TASK INSTRUCTIONS
Each line from the one with "Expand the third row's ellipsis menu" through the last line of the material is to be printed exactly; no other line and no picture belongs in the copy.

=== Section Start ===

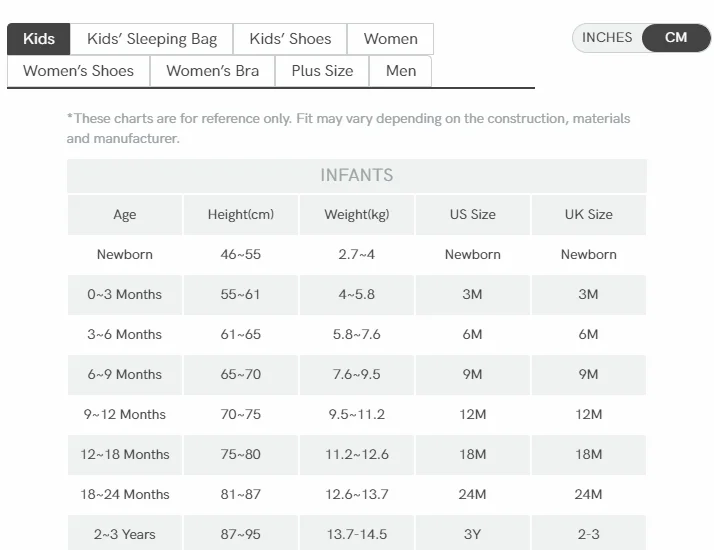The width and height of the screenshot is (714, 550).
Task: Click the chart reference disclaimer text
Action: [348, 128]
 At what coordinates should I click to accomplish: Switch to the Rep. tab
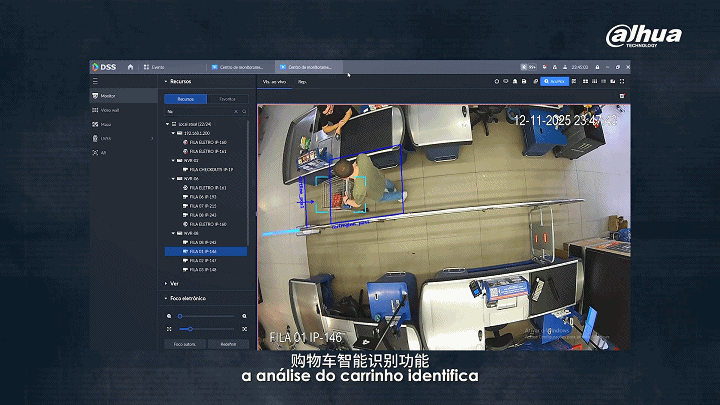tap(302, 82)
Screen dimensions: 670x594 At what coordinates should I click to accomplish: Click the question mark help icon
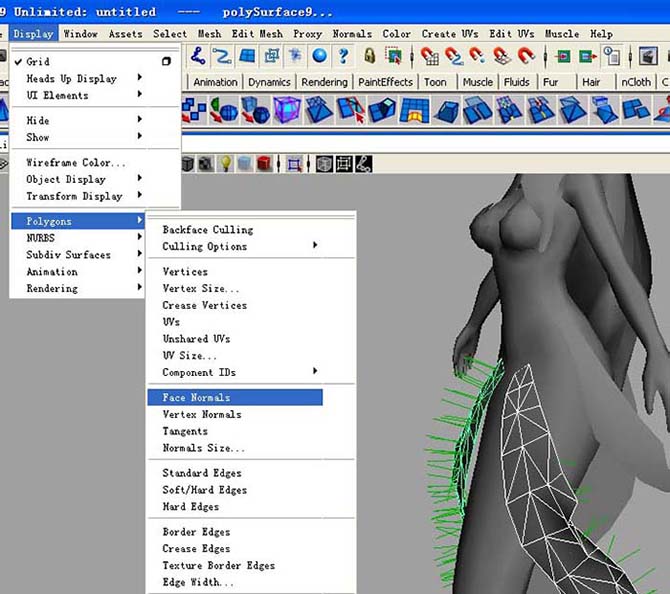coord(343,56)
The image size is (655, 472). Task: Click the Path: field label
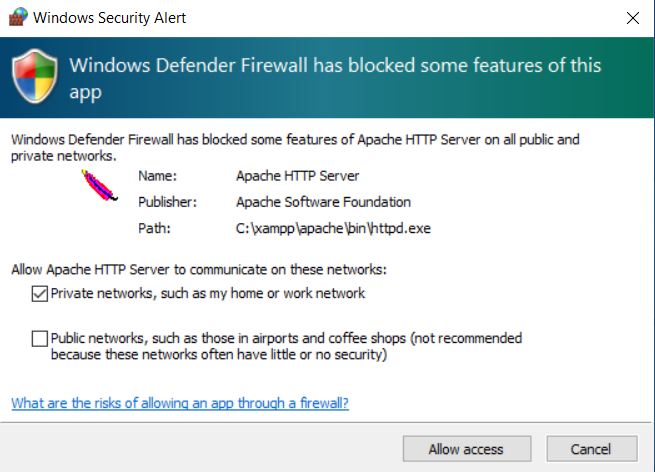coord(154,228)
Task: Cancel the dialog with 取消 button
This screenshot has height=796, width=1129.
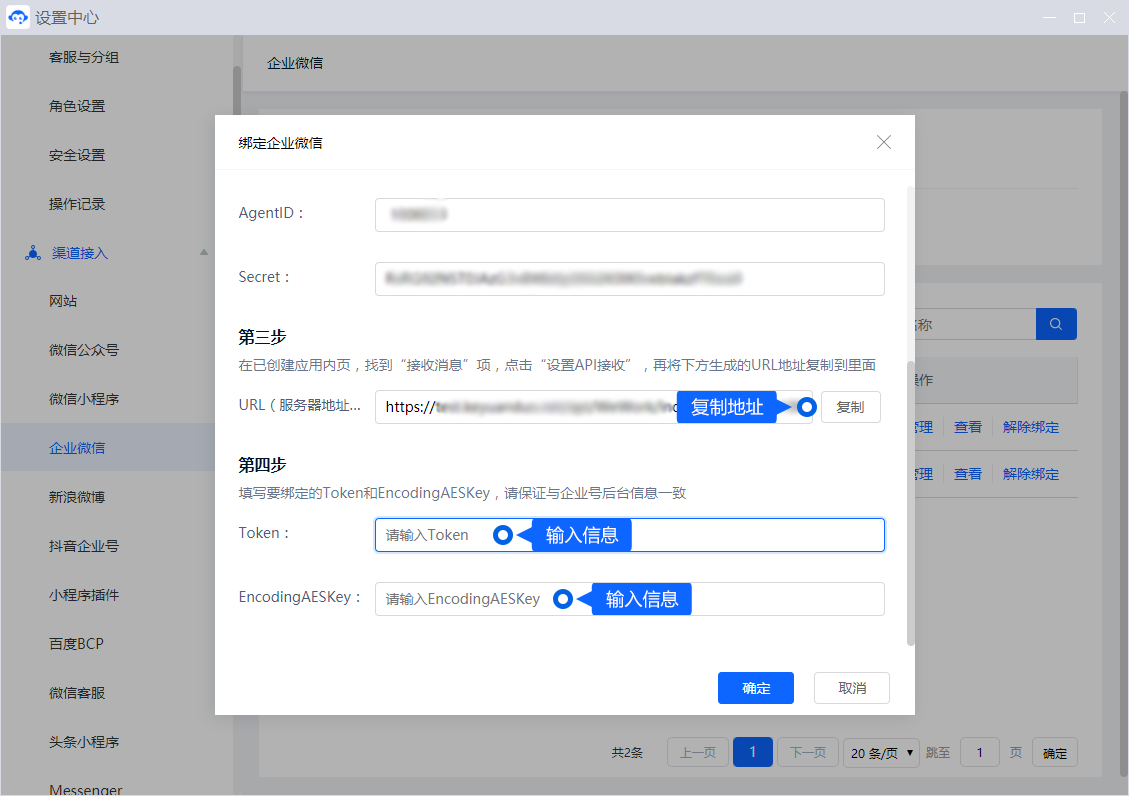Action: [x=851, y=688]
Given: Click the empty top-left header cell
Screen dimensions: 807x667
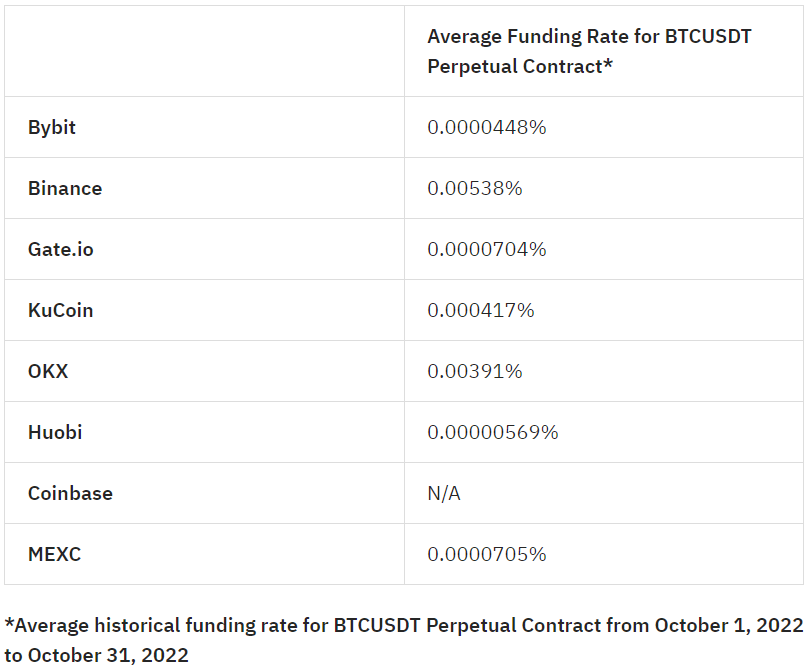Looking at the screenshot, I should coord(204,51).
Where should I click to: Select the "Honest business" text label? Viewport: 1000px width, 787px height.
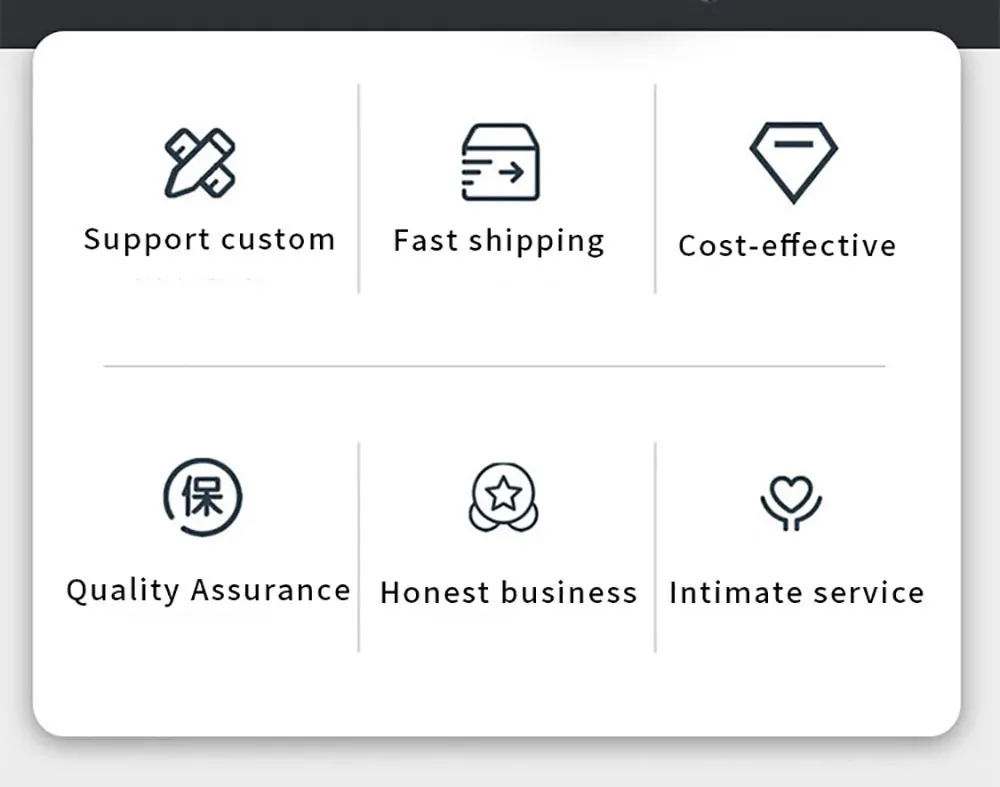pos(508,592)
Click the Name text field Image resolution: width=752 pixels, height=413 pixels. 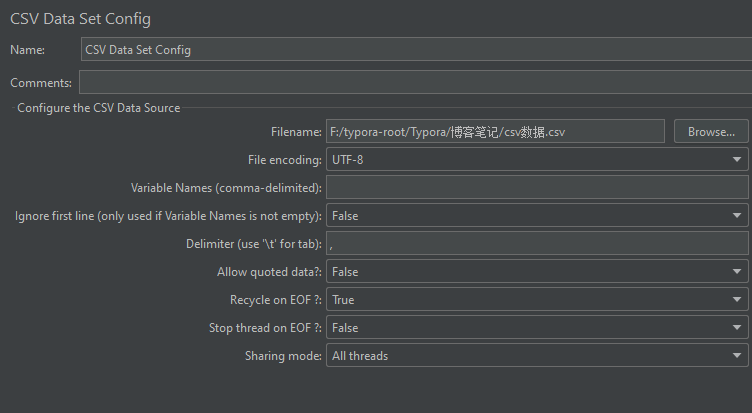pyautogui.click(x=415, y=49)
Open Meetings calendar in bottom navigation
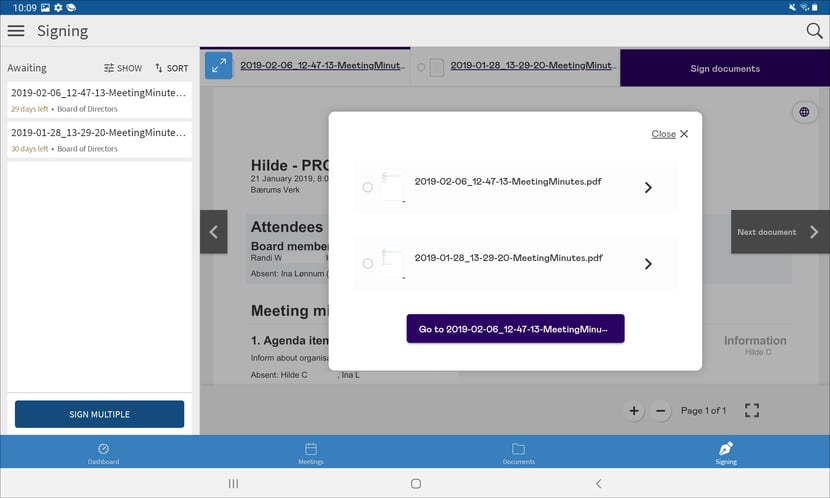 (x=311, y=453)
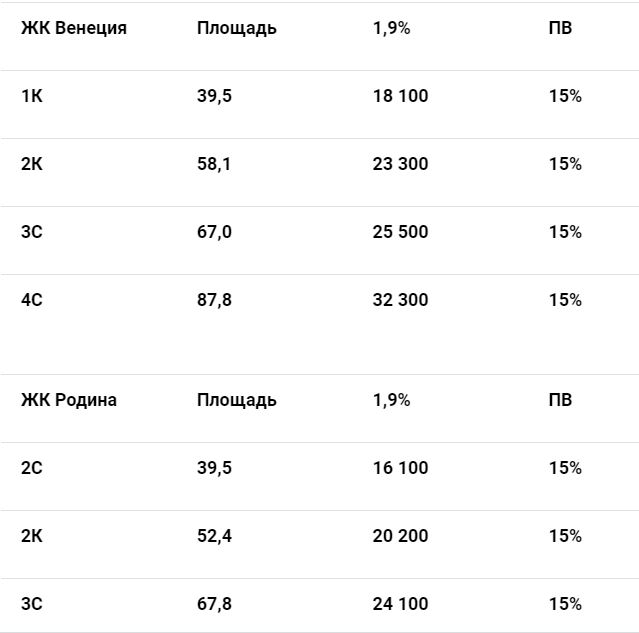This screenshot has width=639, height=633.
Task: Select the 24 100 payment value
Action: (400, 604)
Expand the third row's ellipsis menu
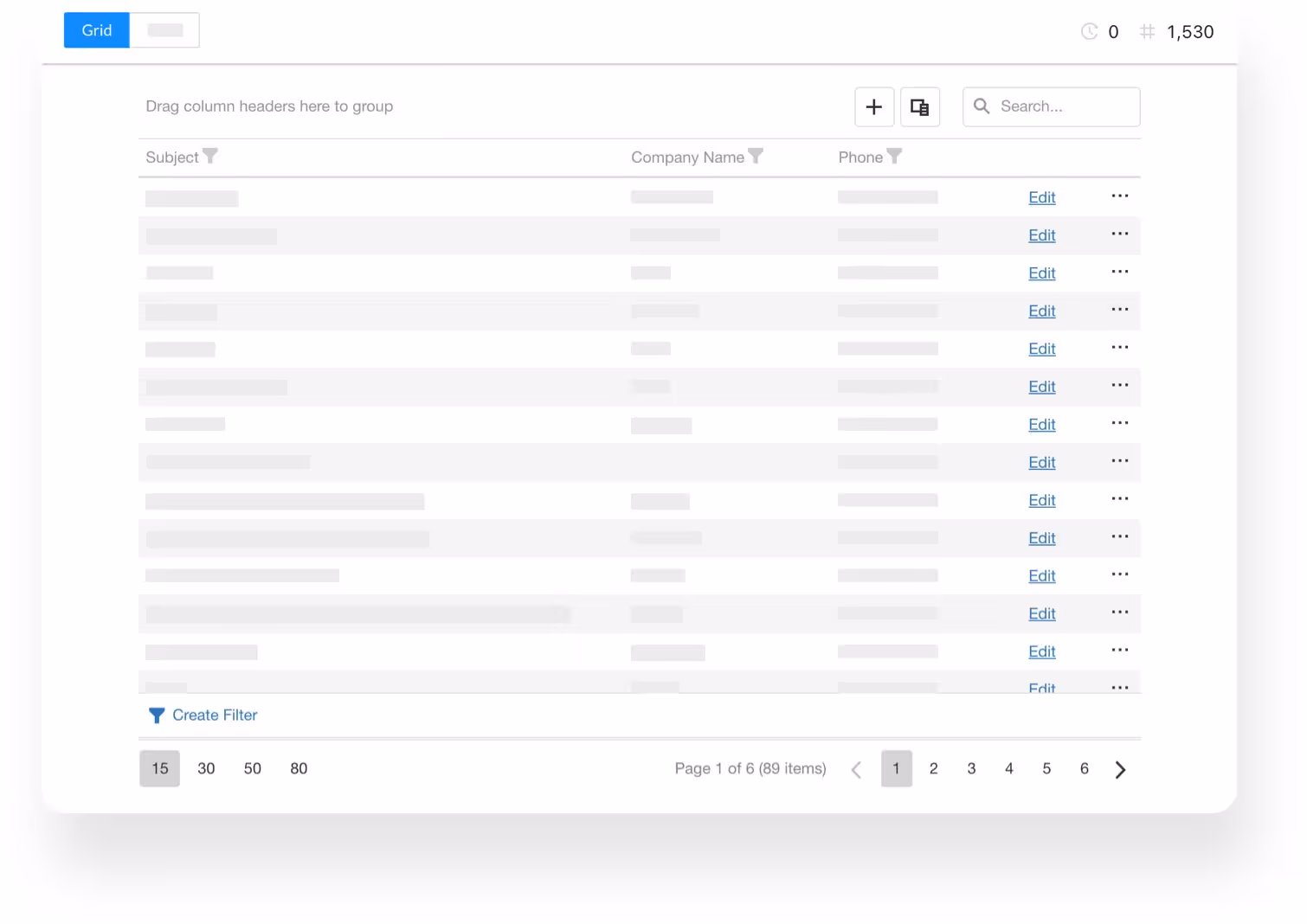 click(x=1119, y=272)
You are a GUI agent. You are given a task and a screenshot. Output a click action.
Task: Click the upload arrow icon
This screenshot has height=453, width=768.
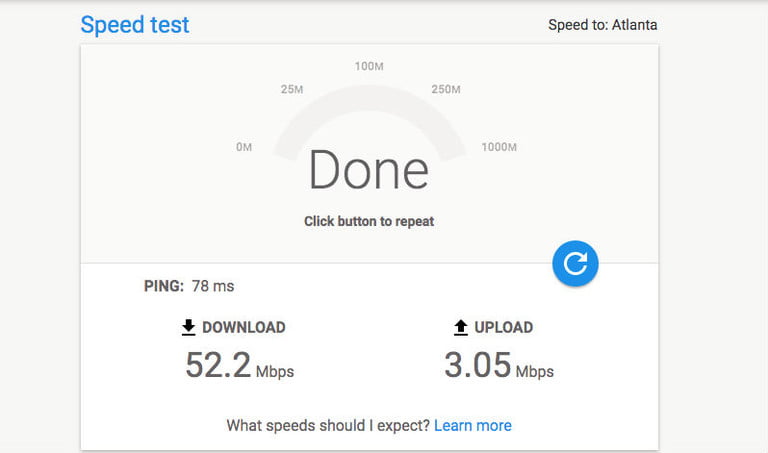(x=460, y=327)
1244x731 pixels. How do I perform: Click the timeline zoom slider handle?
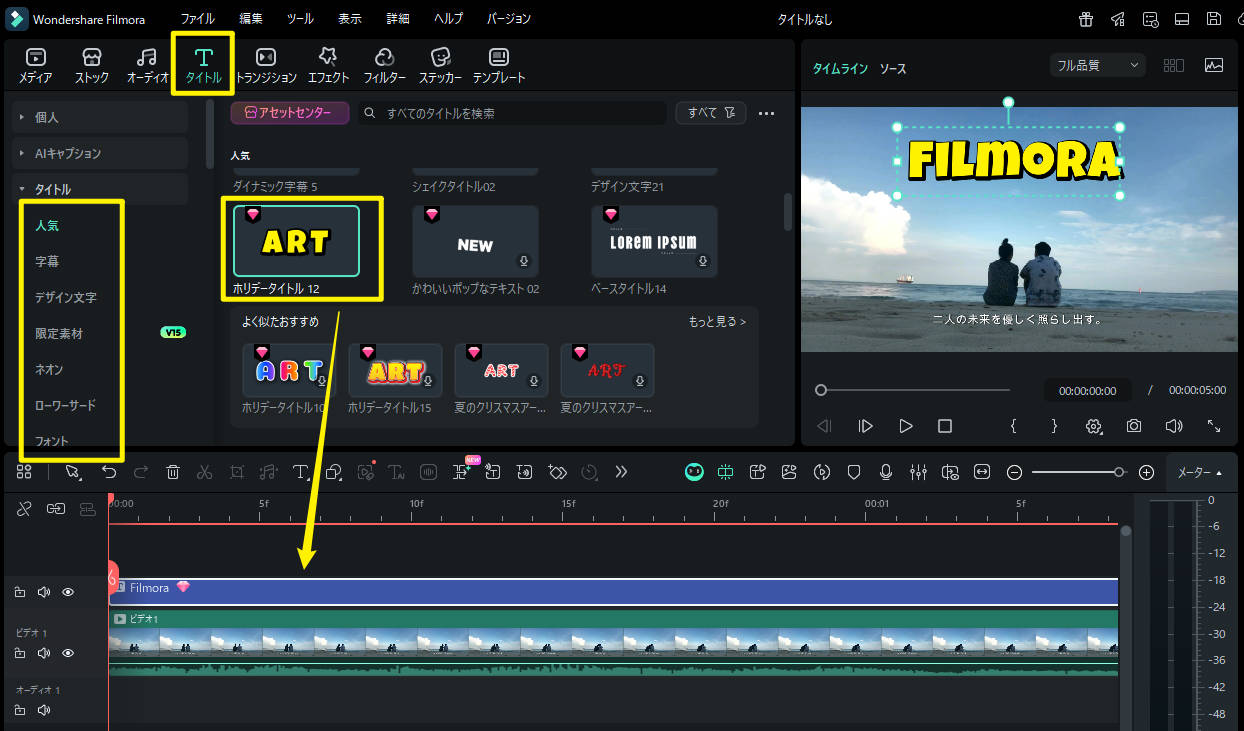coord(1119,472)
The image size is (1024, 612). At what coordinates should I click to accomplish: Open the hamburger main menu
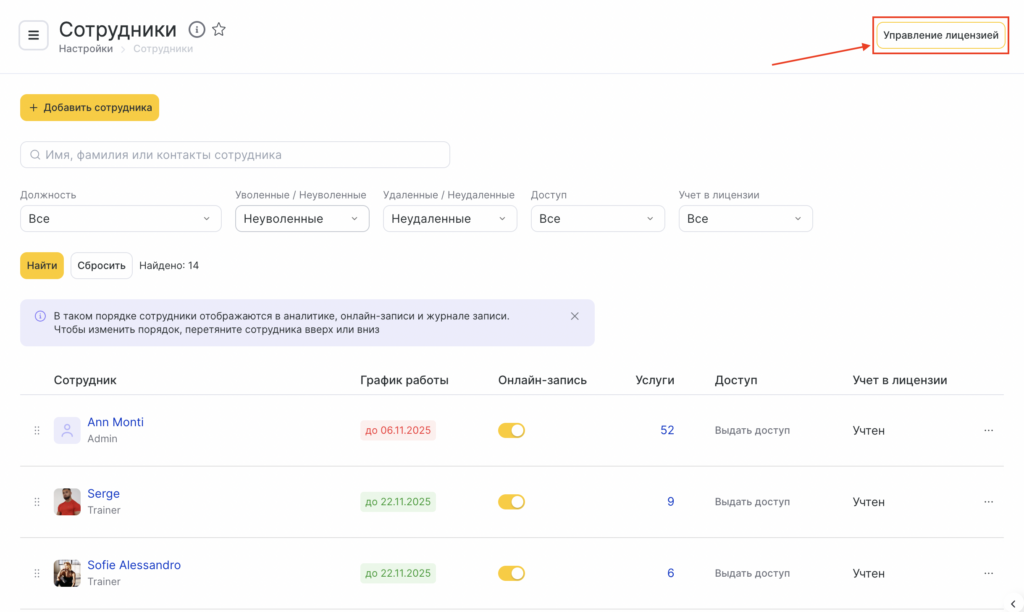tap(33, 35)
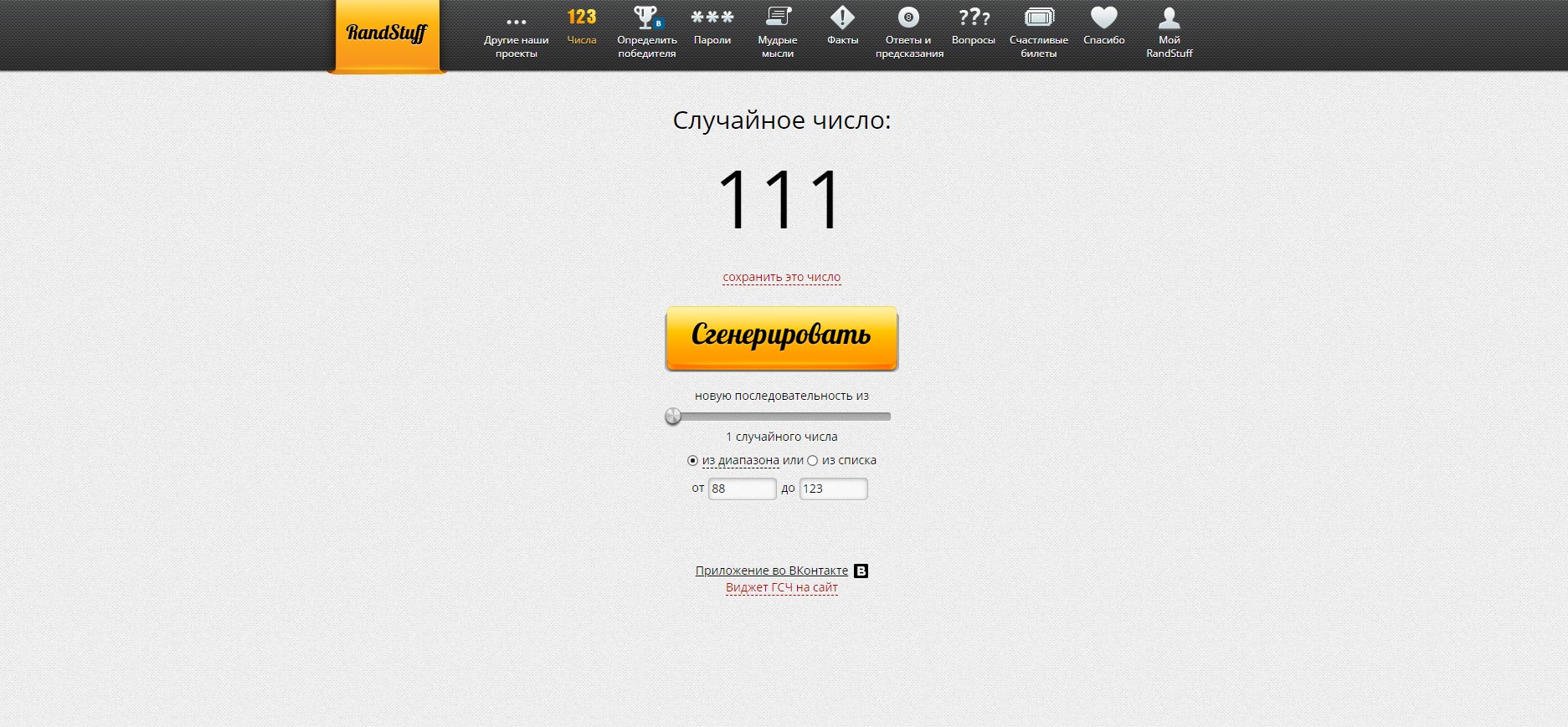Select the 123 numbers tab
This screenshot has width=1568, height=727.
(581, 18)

=== Section End ===

REPLY
Expand the third row's ellipsis menu
 click(x=1119, y=272)
You are a GUI agent. You are given a task and a screenshot. Output a click action.
Task: Click the upload arrow icon
This screenshot has height=453, width=768.
(x=460, y=327)
1244x731 pixels. How do I perform: Click the timeline zoom slider handle?
coord(1119,472)
The image size is (1024, 612). At what coordinates should I click to accomplish: Open the hamburger main menu
tap(33, 35)
Select the 123 numbers tab
This screenshot has width=1568, height=727.
(581, 18)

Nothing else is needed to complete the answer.